Thanks for your patience with this latest missive. It’s been quite a time—a whirlwind of chaos and disturbance at all scales, from the personal to the political. Most days I wonder with uncertainty about the future and reflect on what I ought to—what I can—do. But amid it all, I guess I’m keeping on keeping on doing what I know best: gathering different kinds of curious people together, sharing the tools I’ve encountered for conflict and connection, wielding art as a weapon of love, and learning learning learning (and sometimes unlearning) along the way from other brilliant humans—all while using karaoke as a pretty good vehicle for connection and vulnerability ;) !
Believe it or not, I’m just getting started. Or rather, we are just getting started. Change is the only constant we can count on during these times of uncertainty, so change we—D🌎T—will. I’m about to share some new ways you can keep in touch and support this work—so I hope you’ll continue to be a part of it, too!
Let me first catch you up on what I've been up to since I last landed in your inbox, which feels like decades ago. Had I even mentioned my new-ish book back then? It’s called Past Words, König published it with KW Institute for Contemporary Art and Kunsthal Gent. The book collects nearly 20 years of my writing in one place, including thoughts on art, design, curating, exhibitions, and time. Years ago, when KW asked me to make this book, I hesitated. What value do these old old thoughts have for others? Is it worth wasting the paper? But in making the book, I learned one important thing: we change over time, but—perhaps miraculously—we often stay true to our core. It turns out that what I’ve been saying about the transformative power of art and design, bumpiness and friction, attention, and more has been remarkably consistent over these past decades. Who knew? Since September, Past Words has already enjoyed experimental book launch events in Barcelona, Berlin, Ghent, Richmond, San Francisco, and Toronto. To celebrate my renewed status as a full-time New Yorker (!), we’re going to launch it one more time here—on our home turf at the MoMA PS1 bookstore on May 10. Mark your calendars, there will be reading, writing, participation, performance—and maybe, just maybe, some timely karaoke ;)!

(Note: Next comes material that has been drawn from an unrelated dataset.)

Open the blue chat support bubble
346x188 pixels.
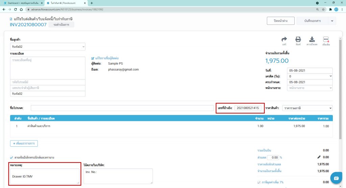coord(336,178)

The massive lift of this book ran in parallel with the most significant initiative I’ve undertaken so far over these past 47 years: founding, directing, and expanding Department of Transformation into the fully-fledged artist-organized group it was always meant to be. We’re working our best to develop new methods for the arts to connect and heal ourselves, our communities, and our planet. At its start, D🌍T was—let me now admit—mostly just lonely old Prem, cruising the country in a yellow hybrid pickup truck with Ohio “TRNSFRM” plates. My job was to visit art and design schools around the country leading experimental workshops on collaboration. But D🌏T grew from there, when it landed at Canal Projects in NYC for a generous residency that allowed me to prototype new programming formats, from reading groups to sound baths, one-on-one conversations to public sessions with artist-therapists and others, in collaboration with brilliant multi-hyphenate folks from the fine and healing arts. During this time, I was also able to produce some larger public events with other artists that played with audience expectations, performance, and participation—including karaoke for upwards of 1000 people! Then, around the 2024 US general election season, D🌎T embarked on its second teaching tour, commissioning talented artists and facilitators to lead more in-depth workshops with us at public art and design schools including University of Kentucky, Lexington; Virginia Commonwealth University in Richmond; Penn State in State College; and College of Staten Island and Social Practice CUNY in New York. This time our workshops centered on sharing skills for conflict, connection, and collaborative art-making—and sometimes all three, wrapped up in skeins of yarn.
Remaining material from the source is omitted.